The task:
Look through the data below for the line with "You are a GUI agent. The screenshot is 430×932.", and transcribe it exactly together with each line after it up to and including the line with "[button] (395, 37)". Give nothing else.

Task inputs:

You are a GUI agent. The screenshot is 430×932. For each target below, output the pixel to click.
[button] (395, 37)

* * *

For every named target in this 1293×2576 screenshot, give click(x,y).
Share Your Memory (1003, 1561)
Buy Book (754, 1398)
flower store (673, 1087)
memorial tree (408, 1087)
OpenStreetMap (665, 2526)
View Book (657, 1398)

...

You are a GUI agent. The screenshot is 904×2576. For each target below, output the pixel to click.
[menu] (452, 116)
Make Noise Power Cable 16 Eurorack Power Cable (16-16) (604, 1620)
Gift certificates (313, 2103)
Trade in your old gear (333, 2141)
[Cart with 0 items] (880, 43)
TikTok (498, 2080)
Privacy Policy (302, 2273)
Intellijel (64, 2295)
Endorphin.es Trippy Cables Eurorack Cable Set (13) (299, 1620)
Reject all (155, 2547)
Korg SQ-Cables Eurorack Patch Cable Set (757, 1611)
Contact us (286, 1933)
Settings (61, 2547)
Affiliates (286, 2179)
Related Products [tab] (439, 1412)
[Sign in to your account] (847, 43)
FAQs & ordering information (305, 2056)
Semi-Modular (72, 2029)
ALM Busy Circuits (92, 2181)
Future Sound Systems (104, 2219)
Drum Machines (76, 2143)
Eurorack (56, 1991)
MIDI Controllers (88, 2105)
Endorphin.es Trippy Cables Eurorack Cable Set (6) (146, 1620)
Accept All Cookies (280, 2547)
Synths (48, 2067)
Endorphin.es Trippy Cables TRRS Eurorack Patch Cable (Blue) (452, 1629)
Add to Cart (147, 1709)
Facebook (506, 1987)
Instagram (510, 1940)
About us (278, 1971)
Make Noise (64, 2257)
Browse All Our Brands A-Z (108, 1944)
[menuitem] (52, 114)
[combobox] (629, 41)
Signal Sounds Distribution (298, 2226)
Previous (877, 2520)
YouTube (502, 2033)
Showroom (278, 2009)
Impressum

Exercise response:
You are a GUI agent. The screenshot is 430×932. For each target below, output the pixel to click.
[button] (395, 37)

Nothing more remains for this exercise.